I’d like to draw a ring statistical chart. This ring has different color configurations. How can I locate the node template?
function init() {
var $ = go.GraphObject.make;
myDiagram =
$(go.Diagram, "myDiagramDiv");
myDiagram.nodeTemplate =
$(go.Node, "Spot",
$(go.Panel,
$(go.Shape, { fill: "transparent", stroke: "cyan", strokeWidth: 3 },
new go.Binding("geometry", "value", makeArc),
new go.Binding("stroke", "color1")),
$(go.Shape, { fill: "transparent", stroke: "gray", strokeWidth: 3 },
new go.Binding("geometry", "value", makeArcRest),
new go.Binding("stroke", "color2"))
),
$(go.TextBlock,
new go.Binding("text"))
);
// These arcs assume the angle starts at 270 degrees, at the top of the circle.

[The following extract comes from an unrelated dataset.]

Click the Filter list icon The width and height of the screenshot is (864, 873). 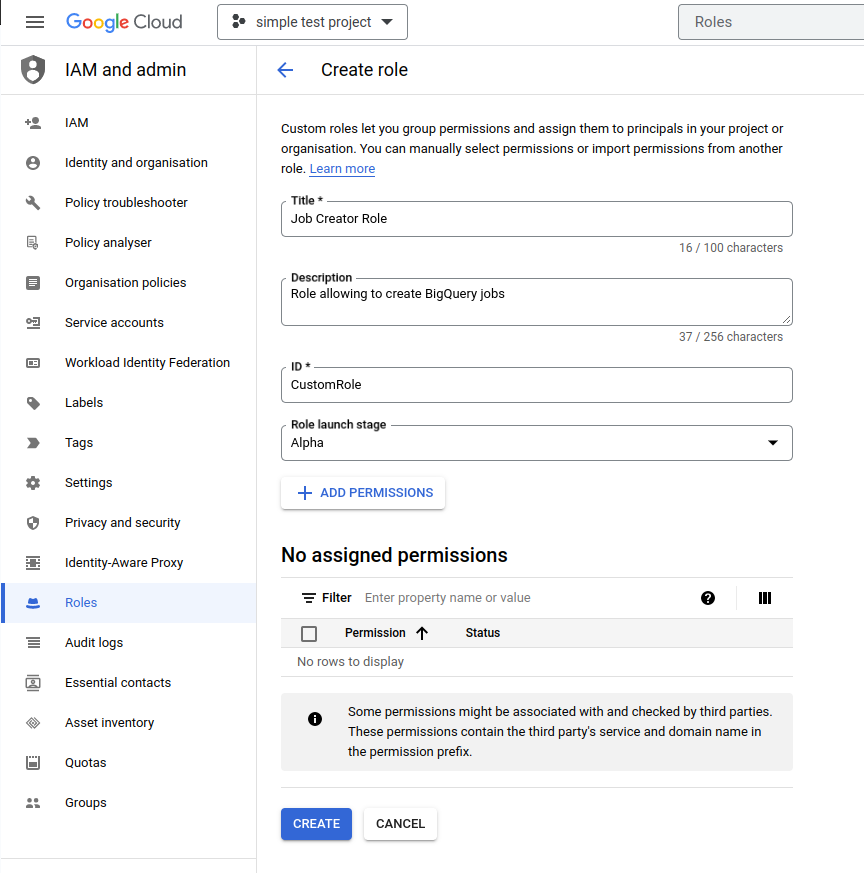pos(309,598)
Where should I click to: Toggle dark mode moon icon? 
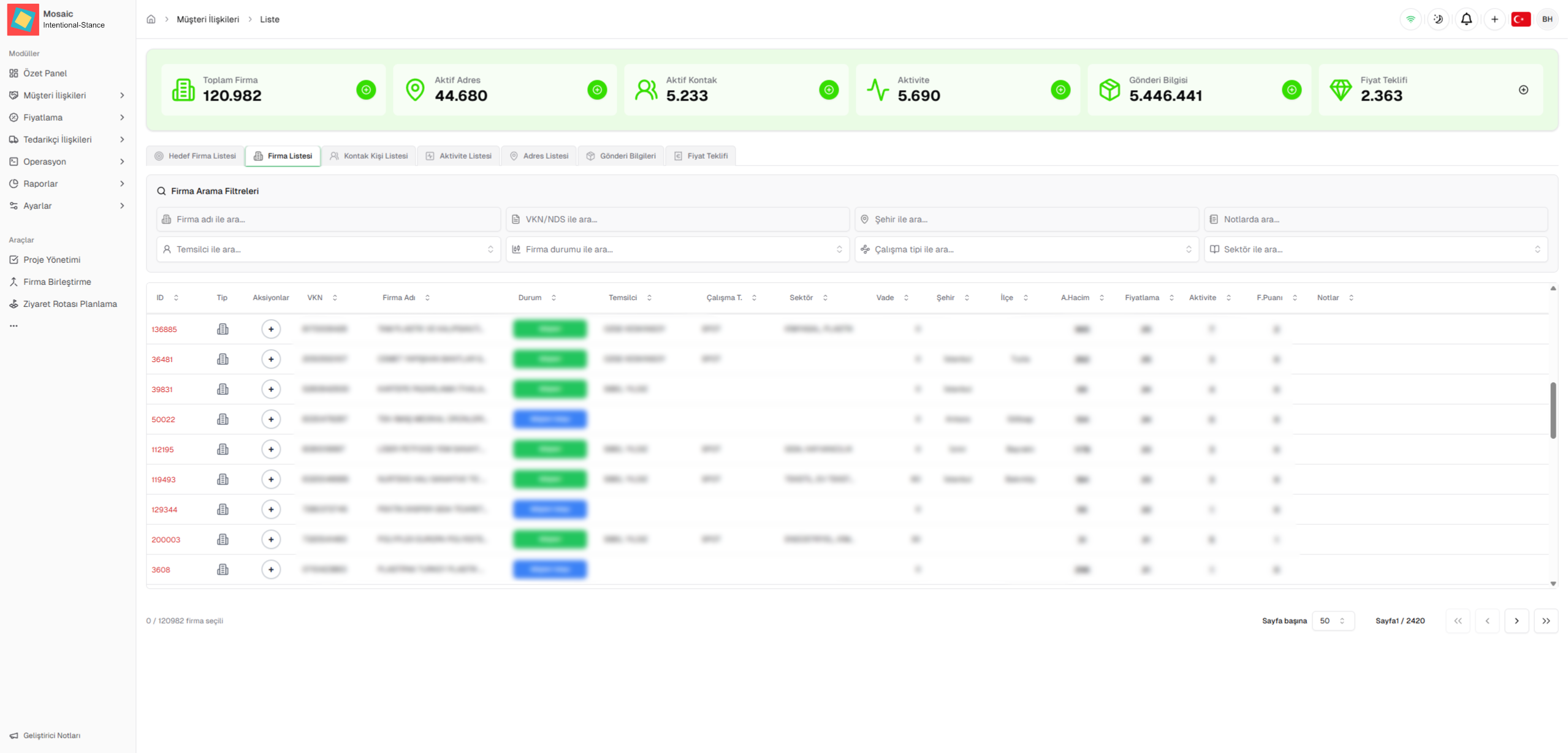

// They all assume the circle is 100x100 in size.
function makeArc(sweep) {
return new go.Geometry()
.add(new go.PathFigure(50, 0)
.add(new go.PathSegment(go.PathSegment.Arc, -90, sweep, 50, 50, 50, 50)));
}
function makeArcRest(sweep) {
var p = new go.Point(50, 0).rotate(-90+sweep).offset(50, 50);
return new go.Geometry()
.add(new go.PathFigure(p.x, p.y)
.add(new go.PathSegment(go.PathSegment.Arc, sweep-90, 360-sweep, 50, 50, 50, 50)));
}
myDiagram.model = new go.GraphLinksModel(
[
{ text: "Alpha", value: 0 },
{ text: "Beta", value: 90 },
{ text: "Gamma", value: 135 },
{ text: "Delta", value: 330, color1: "red", color2: "green" }
]);
}
produces:
Thank you for your reply. It’s very useful to me There is another scenario that can’t be realized. There may be many colors of the ring. The data is configured dynamically. What should I do
Convert data to this image.A circle made up of many fan-shaped rings.
I refer to it. demo: GoJS/radialPartition.html at master · NorthwoodsSoftware/GoJS · GitHub
But I still don’t understand.
Can you help me. Thank you
I think Pie Charts does what you want, except you need to adapt the makeGeo
function so that it returns a Geometry that is what you want. The makeAnnularWedge
function in Radial Partition Layout does something similar to what you want, although the geometries are centered differently.